## Aim of the task
Starting at the line that contains "Click the Cancel (X) icon in the formula bar", reproduce every line through the end of the entries below, with no pictures in the copy.

## Dataset extract

....................

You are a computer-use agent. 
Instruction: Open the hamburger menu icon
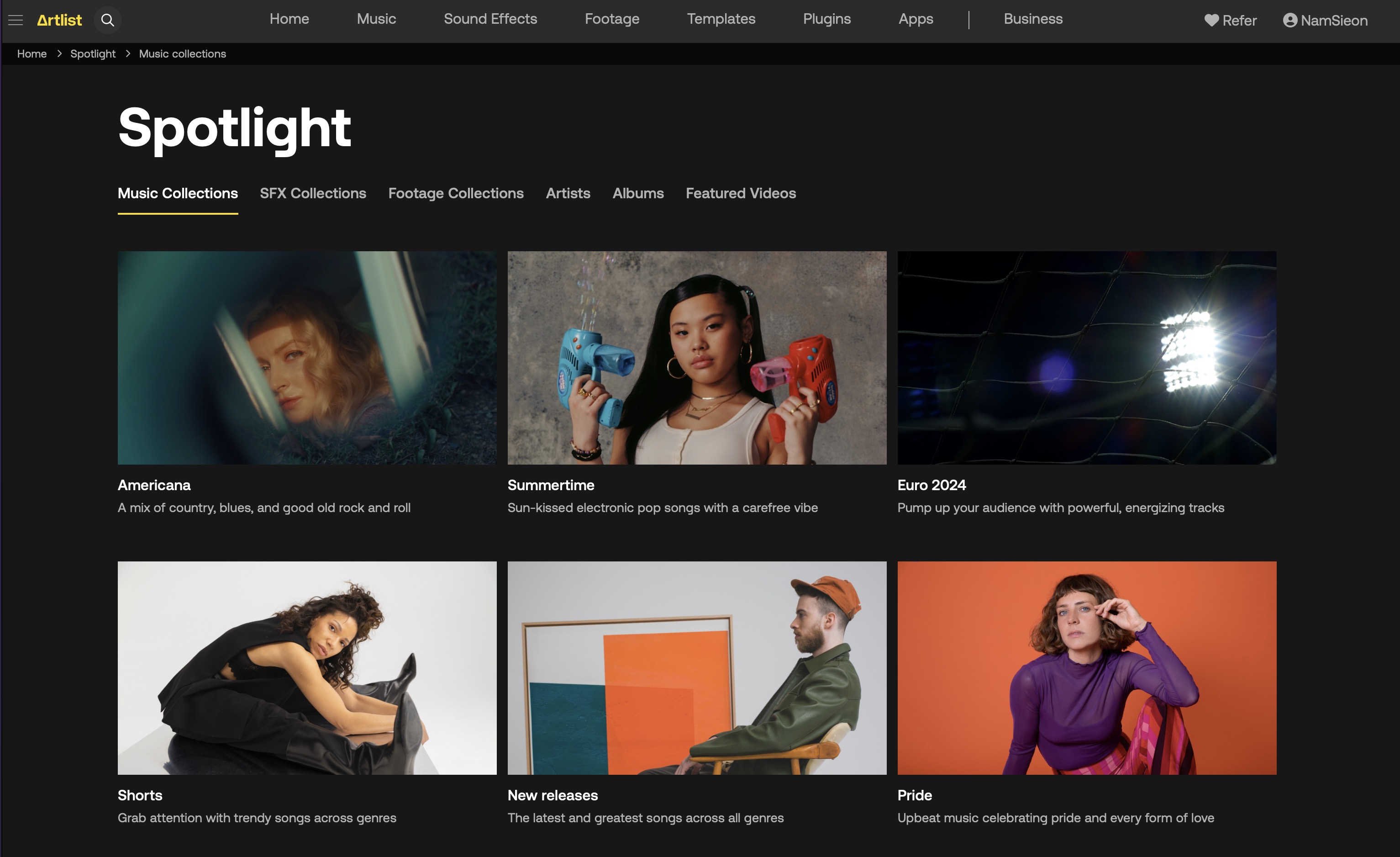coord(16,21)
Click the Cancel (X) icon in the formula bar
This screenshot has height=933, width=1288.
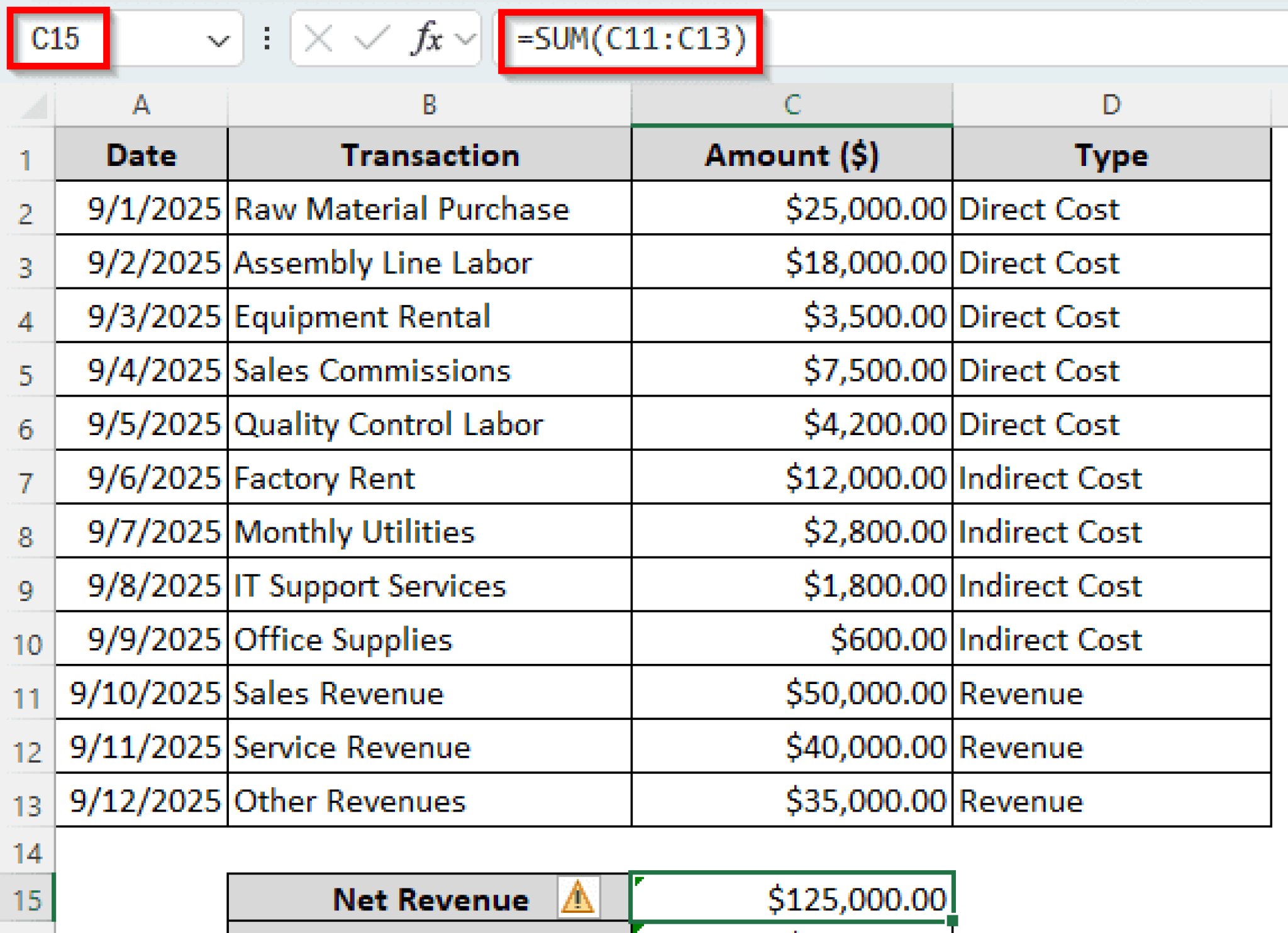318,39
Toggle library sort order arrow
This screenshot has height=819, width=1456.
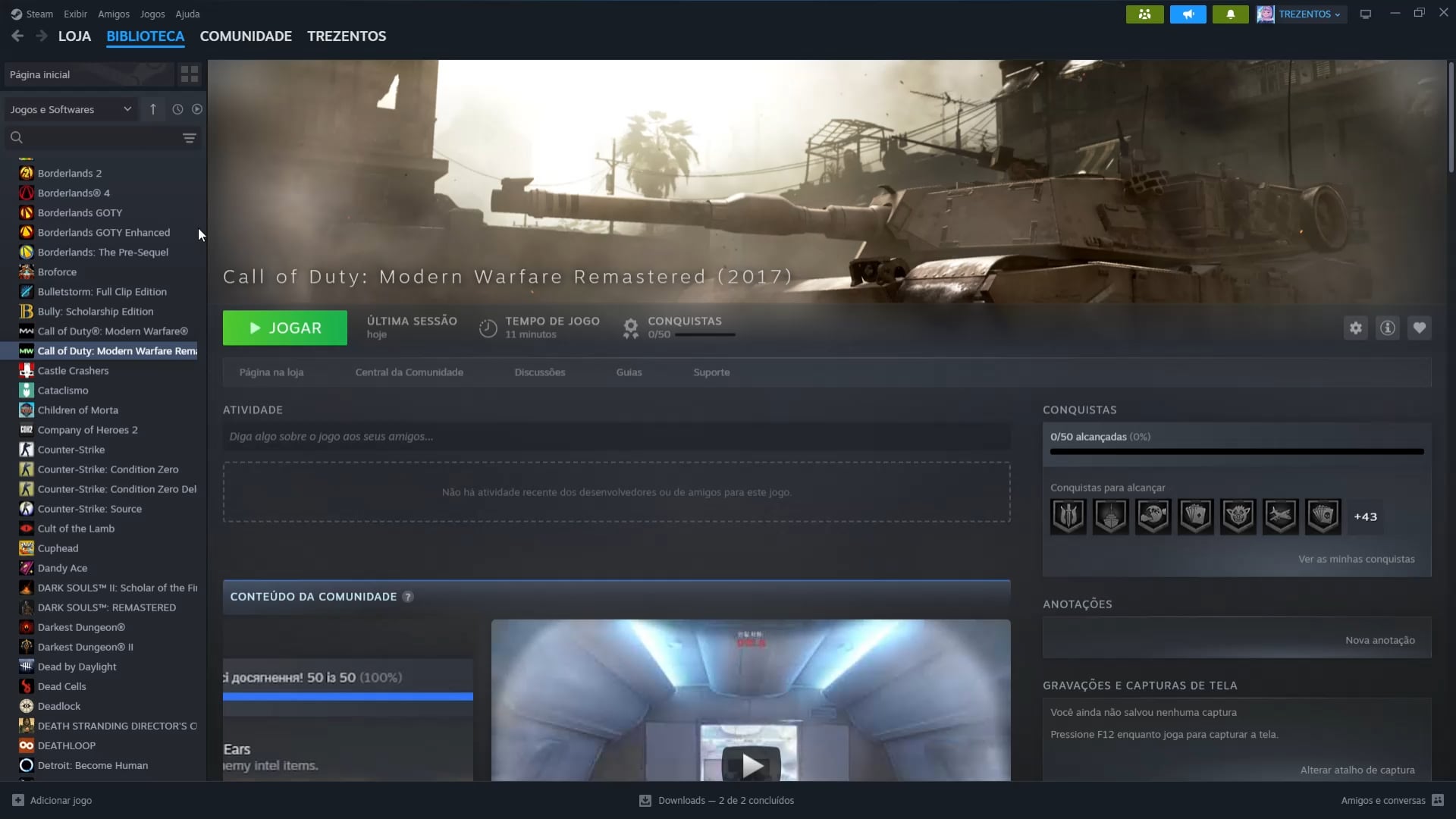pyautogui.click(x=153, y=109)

....................

## Solved exercise
Click the Cancel (X) icon in the formula bar
This screenshot has height=933, width=1288.
318,39
Toggle library sort order arrow
This screenshot has height=819, width=1456.
pyautogui.click(x=153, y=109)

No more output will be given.